Sorry Bill D but there is nothing wrong with the logic I employed. Studying subjective brain states with a subjective brain state is self-referential--it goes nowhere.

Once I argued with a self-styled "atheist" who told me the best argument atheists can offer against the existence of god is "Can god make a stone so heavy even he couldn't lift it?" He said that statement disproves the notion of god. I tried to tell him that he was going to make atheists look like utter fools if he thinks he can go into a debate armed with that as his logical proof. The statement is self-referential. It compares god to god and nothing useful can be gotten from comparing a thing to itself. It's not a valid comparison.

A statement has to go somewhere. It has to go from A to B. Statements like the one quoted above go nowhere.
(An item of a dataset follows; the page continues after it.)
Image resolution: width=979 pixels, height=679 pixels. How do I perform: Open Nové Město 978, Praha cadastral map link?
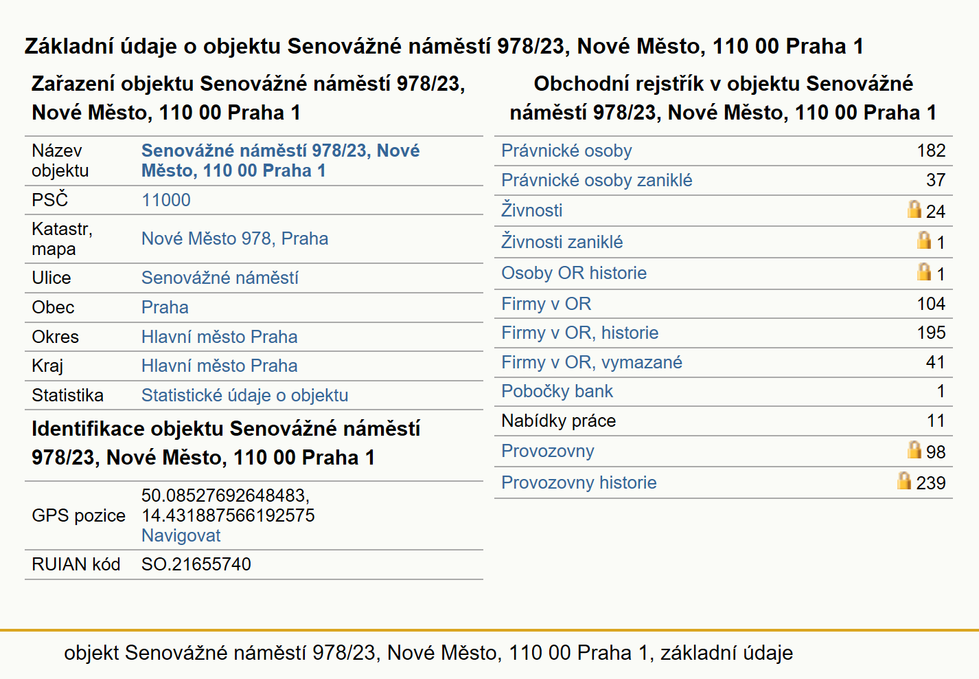pos(235,238)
A circles around and comes back to A. No different than "Everything I tell you is a lie." It is circular, it goes nowhere, i.e. conveys no useful information as opposed to, say, "Everything josep tells you is a lie." Whether it's true or not is beside the point, it conveys something useful because it isn't circular.

You can't use your subjective brain states to study someone else's subjective brain states and call it an objective study. It can only be objective if an outside consciousness validates your conclusions but that outside consciousness would also be subjective. So consciousness was never addressed in your study and this is necessarily so because we can't get outside our own consciousness to study it objectively. That's pretty much the cornerstone of every epistemological argument.